# GOAL:
Rescale the listing between the lines holding "You are a computer-use" and "Action: (92, 419)", inclusive: reproduce every line, requests included, but multiply each click coordinate in the answers by 0.35 and round it to a whole number, with halves rounding up. Give only these lines.

# GIVEN ENTRIES:
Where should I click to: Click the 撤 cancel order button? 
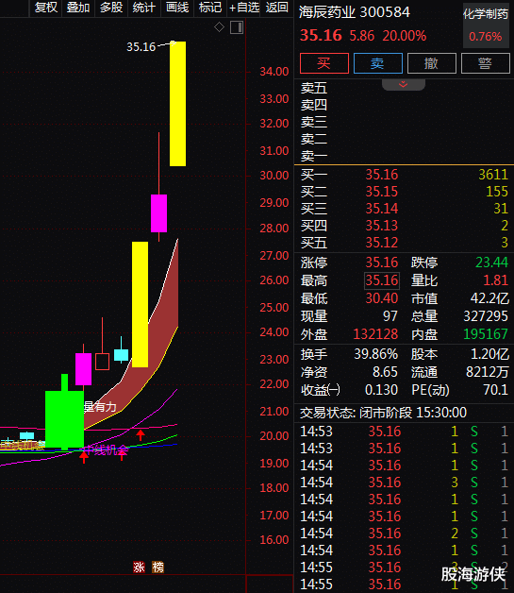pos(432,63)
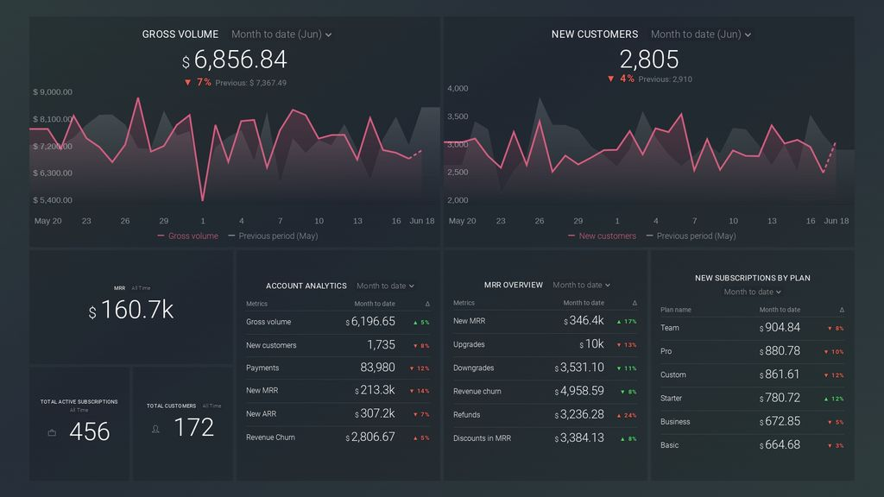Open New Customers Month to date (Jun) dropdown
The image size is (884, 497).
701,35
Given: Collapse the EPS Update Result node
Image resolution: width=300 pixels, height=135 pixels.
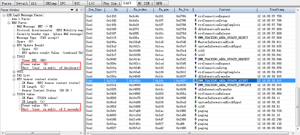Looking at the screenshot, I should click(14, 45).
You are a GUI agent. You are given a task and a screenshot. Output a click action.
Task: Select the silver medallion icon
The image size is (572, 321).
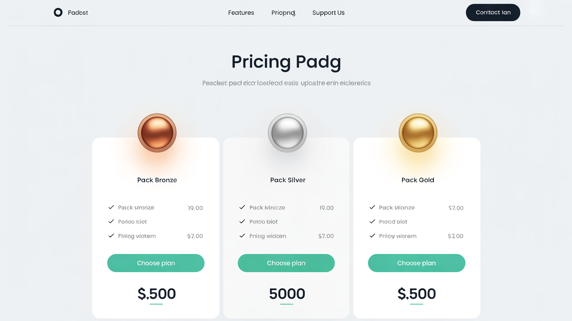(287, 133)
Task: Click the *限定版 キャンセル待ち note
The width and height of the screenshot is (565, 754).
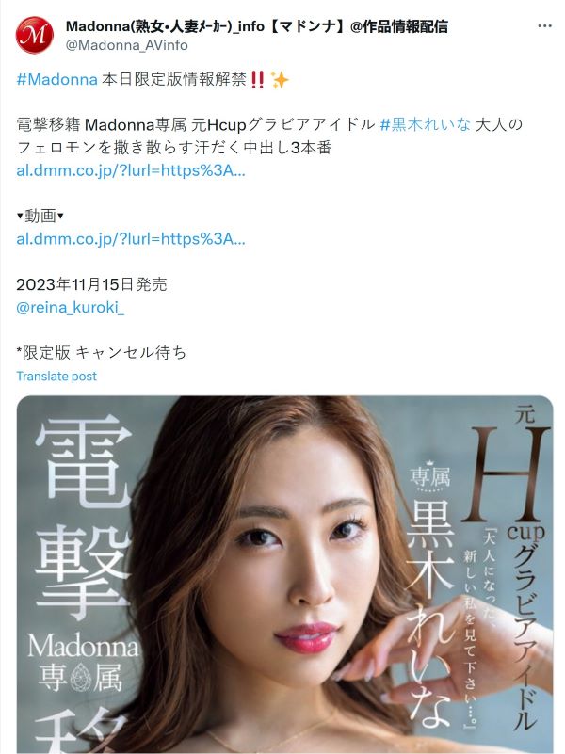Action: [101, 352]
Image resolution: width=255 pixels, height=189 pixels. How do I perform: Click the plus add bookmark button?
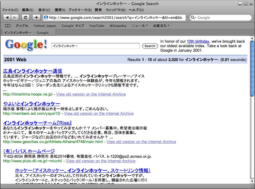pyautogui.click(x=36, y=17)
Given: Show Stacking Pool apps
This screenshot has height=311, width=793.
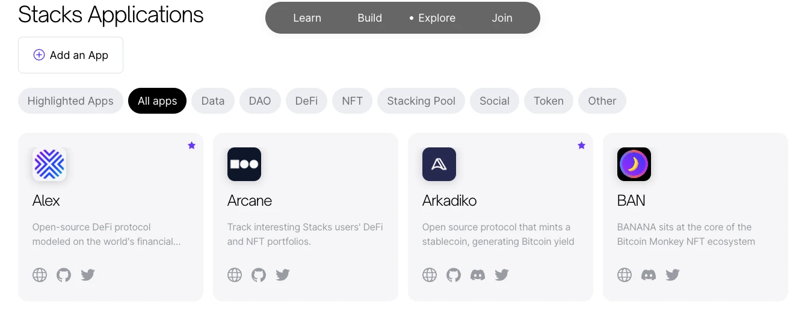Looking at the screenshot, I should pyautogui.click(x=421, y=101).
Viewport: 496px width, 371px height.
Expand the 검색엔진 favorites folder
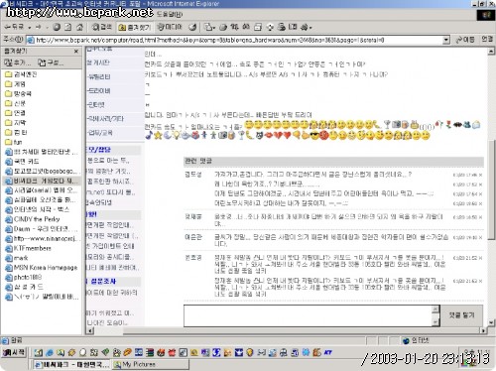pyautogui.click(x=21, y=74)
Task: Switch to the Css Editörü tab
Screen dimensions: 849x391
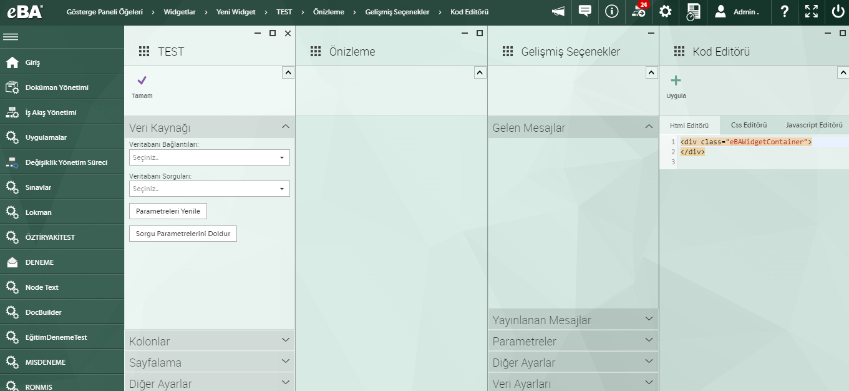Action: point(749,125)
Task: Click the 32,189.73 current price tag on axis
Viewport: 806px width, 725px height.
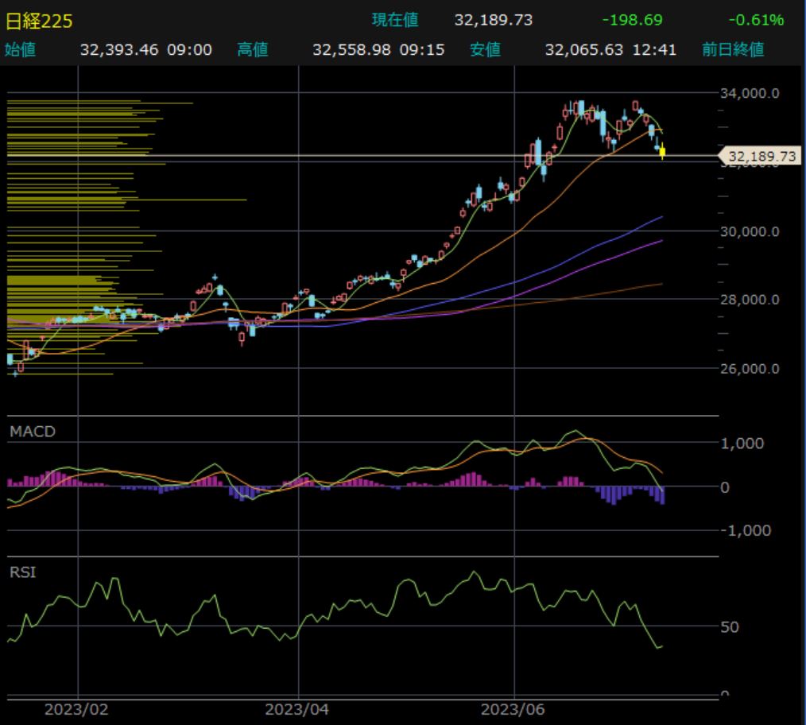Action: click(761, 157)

---

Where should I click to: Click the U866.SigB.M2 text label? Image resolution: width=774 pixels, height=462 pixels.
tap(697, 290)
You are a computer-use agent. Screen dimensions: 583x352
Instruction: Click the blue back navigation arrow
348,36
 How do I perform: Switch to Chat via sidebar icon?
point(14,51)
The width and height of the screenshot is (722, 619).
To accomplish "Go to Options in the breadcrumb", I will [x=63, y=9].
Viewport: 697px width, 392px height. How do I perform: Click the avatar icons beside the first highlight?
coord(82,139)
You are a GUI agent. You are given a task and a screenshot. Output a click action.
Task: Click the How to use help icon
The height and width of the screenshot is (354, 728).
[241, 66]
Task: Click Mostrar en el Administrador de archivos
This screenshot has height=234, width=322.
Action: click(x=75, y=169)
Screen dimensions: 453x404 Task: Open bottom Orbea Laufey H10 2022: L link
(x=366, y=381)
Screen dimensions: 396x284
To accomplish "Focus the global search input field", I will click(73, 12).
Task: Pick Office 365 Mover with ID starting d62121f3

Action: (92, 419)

* * *

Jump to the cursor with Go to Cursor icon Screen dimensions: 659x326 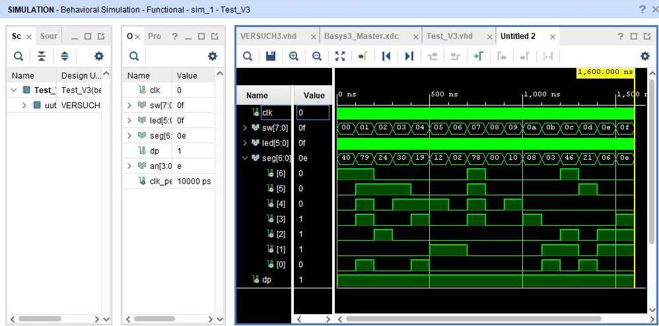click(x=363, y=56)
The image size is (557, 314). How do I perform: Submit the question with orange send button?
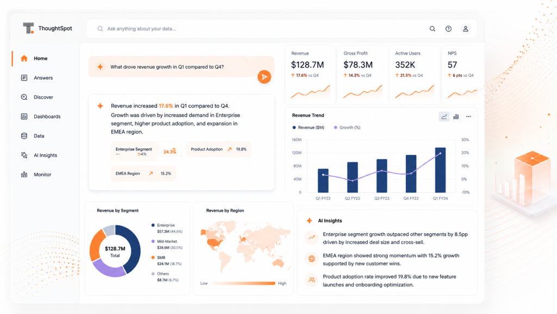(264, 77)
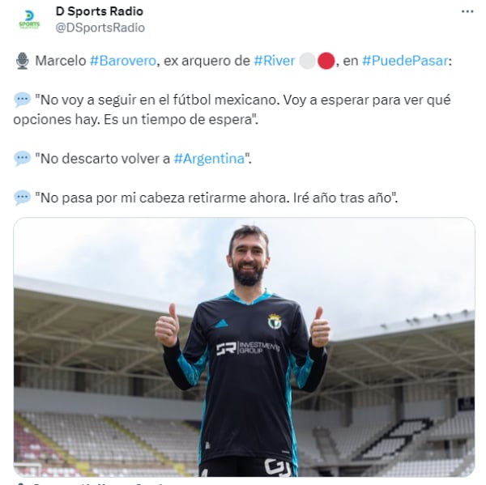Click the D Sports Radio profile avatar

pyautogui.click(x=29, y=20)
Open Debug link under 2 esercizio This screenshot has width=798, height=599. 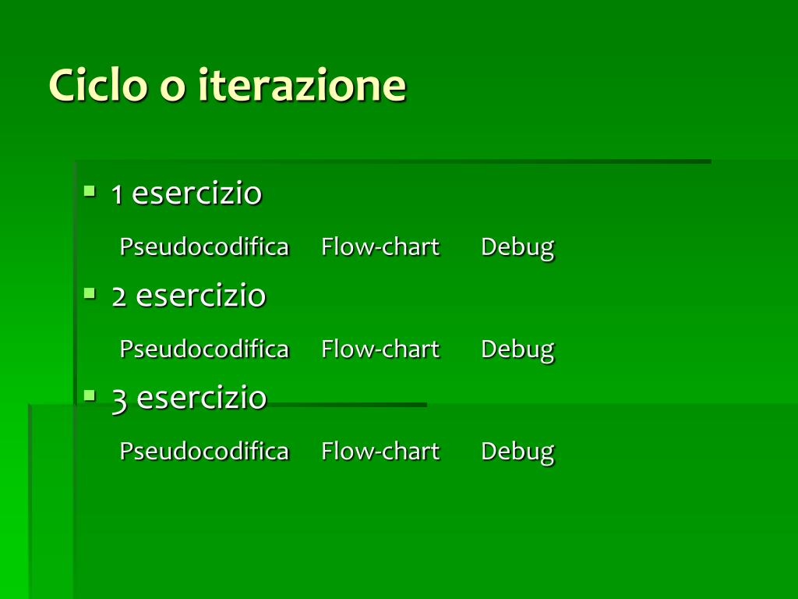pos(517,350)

# IN RESPONSE:
You are a computer-use agent. Screen dimensions: 583x352
Instruction: Click the blue back navigation arrow
122,13
 How do I perform: Switch to Chat via sidebar icon?
point(5,18)
The width and height of the screenshot is (722, 619).
To accomplish "Go to Options in the breadcrumb", I will [x=22, y=3].
Viewport: 697px width, 392px height. How do I perform: Click the avatar icons beside the first highlight?
coord(29,49)
You are a GUI agent. You are given a task and a screenshot. Output a click action.
Task: Click the How to use help icon
The height and width of the screenshot is (354, 728).
[84, 23]
Task: Click Mostrar en el Administrador de archivos
This screenshot has height=234, width=322.
Action: click(x=26, y=59)
Screen dimensions: 453x404 Task: Open bottom Orbea Laufey H10 2022: L link
(x=128, y=133)
Screen dimensions: 396x284
To accomplish "Focus the global search input field", I will click(26, 4).
Task: Pick Office 365 Mover with ID starting d62121f3

Action: (32, 147)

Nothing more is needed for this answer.